Only one stretch of the data below is wanted: the lines starting at the one with "[اعضا زیرمنو را باز یا بسته کن] (1277, 125)" and ending at the one with "propriétés du réseau (385, 565)", both included, given again exactly.

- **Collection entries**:
========================================

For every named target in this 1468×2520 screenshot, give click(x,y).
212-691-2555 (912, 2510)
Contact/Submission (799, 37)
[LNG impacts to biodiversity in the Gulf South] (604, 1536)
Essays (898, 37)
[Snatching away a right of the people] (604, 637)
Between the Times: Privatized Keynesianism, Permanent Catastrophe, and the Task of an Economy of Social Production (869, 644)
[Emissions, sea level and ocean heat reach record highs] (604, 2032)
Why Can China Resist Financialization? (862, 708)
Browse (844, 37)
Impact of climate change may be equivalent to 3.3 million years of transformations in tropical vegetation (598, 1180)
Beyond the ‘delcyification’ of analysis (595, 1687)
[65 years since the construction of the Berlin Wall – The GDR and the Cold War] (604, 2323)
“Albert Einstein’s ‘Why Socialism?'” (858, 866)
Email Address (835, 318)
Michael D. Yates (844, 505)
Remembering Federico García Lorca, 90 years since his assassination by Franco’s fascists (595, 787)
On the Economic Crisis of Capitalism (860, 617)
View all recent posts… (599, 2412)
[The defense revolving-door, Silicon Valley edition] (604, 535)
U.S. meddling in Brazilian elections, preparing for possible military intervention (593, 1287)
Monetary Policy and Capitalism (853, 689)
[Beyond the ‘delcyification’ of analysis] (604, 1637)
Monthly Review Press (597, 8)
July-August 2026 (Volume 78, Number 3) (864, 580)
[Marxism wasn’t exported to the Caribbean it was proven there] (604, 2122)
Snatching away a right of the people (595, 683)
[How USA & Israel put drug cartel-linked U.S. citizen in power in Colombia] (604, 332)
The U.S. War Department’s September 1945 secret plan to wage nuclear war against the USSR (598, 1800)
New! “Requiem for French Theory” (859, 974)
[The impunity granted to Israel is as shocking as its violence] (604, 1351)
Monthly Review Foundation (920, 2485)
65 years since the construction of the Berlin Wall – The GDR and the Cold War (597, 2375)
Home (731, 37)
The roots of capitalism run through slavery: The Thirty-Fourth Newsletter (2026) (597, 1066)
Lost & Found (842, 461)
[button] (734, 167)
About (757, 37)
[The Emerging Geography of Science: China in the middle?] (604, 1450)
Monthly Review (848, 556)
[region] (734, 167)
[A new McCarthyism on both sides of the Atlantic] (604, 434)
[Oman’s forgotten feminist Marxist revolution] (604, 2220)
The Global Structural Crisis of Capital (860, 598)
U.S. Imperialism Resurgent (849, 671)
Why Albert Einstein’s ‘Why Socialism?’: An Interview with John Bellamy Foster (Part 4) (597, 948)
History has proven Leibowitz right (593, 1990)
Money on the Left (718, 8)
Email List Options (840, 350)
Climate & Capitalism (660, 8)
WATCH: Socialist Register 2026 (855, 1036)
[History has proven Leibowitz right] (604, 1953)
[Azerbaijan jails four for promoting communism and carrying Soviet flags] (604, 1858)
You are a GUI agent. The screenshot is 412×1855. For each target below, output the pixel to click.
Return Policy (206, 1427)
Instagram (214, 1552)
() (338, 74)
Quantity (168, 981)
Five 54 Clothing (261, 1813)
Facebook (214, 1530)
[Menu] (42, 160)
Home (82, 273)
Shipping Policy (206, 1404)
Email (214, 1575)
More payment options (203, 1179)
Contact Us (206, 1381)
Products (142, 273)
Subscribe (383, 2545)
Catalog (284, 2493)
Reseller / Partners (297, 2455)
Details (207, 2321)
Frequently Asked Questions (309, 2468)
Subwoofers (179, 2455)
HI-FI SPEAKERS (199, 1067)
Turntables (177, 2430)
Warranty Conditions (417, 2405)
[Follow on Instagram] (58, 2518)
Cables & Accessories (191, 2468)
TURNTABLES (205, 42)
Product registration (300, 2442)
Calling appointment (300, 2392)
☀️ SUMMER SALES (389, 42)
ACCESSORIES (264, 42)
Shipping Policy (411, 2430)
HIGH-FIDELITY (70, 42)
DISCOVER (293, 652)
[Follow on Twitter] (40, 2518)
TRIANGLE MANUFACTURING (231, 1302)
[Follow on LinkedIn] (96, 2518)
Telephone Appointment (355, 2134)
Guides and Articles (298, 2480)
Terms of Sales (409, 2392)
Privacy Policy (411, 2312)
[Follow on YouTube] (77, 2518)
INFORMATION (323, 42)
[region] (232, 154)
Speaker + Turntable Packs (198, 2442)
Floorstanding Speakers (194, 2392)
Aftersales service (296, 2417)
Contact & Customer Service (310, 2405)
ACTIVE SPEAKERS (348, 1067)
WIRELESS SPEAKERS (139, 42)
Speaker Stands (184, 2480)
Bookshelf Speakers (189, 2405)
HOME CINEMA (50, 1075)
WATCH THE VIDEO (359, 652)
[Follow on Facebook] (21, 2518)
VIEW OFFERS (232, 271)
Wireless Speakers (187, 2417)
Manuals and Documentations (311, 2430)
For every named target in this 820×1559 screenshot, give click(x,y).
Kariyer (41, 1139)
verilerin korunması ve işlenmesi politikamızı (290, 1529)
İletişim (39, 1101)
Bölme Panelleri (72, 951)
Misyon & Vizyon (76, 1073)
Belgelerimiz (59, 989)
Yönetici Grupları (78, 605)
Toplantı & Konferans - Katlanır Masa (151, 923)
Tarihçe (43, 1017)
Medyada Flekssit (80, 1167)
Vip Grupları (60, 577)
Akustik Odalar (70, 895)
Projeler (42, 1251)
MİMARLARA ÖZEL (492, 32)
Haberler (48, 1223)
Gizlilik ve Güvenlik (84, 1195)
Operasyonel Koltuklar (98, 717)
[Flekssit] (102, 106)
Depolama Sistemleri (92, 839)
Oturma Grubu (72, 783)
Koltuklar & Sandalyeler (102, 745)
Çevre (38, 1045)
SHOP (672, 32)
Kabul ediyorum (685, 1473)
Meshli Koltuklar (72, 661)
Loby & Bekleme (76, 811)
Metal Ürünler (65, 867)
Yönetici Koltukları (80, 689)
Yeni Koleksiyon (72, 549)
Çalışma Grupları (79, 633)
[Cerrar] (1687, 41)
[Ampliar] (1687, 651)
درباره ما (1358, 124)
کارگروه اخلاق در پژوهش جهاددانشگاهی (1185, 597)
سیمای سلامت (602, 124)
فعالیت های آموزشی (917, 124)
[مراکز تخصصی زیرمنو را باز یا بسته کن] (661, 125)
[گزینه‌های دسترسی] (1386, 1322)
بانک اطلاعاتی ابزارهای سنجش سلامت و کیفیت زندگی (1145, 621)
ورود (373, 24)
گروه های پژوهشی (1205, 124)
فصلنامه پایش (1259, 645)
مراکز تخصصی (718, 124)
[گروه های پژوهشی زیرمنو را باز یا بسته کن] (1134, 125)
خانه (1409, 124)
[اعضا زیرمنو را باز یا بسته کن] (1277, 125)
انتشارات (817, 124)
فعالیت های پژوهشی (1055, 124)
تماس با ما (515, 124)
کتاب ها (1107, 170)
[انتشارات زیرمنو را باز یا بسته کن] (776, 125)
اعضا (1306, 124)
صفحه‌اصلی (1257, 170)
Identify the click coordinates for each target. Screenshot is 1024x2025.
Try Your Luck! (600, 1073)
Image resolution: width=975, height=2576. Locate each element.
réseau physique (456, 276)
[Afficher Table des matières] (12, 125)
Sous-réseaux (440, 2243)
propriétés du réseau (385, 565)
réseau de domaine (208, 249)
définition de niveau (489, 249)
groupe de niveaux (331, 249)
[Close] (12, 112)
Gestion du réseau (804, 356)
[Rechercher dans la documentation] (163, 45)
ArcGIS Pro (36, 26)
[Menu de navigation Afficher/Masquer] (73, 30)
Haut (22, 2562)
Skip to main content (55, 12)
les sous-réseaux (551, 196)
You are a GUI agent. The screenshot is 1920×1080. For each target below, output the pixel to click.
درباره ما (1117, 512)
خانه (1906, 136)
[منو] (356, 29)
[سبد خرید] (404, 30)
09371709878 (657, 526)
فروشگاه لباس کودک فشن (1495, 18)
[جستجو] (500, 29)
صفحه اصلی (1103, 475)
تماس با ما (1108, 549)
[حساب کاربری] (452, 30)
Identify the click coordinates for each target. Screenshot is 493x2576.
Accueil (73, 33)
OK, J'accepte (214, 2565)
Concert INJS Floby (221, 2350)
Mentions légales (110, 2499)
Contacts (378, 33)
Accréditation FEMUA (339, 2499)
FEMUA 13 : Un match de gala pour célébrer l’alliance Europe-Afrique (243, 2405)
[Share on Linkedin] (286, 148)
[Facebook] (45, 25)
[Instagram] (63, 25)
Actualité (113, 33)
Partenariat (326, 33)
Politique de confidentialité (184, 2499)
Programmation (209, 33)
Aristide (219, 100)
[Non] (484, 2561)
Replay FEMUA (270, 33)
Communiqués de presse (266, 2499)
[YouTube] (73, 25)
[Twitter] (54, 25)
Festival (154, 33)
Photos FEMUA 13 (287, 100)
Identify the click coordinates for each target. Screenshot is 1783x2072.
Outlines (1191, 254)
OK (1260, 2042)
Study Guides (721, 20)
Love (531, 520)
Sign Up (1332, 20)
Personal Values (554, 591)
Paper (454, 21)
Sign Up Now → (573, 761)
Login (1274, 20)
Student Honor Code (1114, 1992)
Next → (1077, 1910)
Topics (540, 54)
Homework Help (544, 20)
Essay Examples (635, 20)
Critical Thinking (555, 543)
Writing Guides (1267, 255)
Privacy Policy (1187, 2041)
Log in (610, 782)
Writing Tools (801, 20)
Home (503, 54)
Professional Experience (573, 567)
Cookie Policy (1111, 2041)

========================================

- **Output below**:
[اعضا زیرمنو را باز یا بسته کن] (1277, 125)
انتشارات (817, 124)
فعالیت های پژوهشی (1055, 124)
تماس با ما (515, 124)
کتاب ها (1107, 170)
[انتشارات زیرمنو را باز یا بسته کن] (776, 125)
اعضا (1306, 124)
صفحه‌اصلی (1257, 170)
Identify the click coordinates for each target. Screenshot is 1024x2025.
Try Your Luck! (600, 1073)
Image resolution: width=975, height=2576. Locate each element.
réseau physique (456, 276)
[Afficher Table des matières] (12, 125)
Sous-réseaux (440, 2243)
propriétés du réseau (385, 565)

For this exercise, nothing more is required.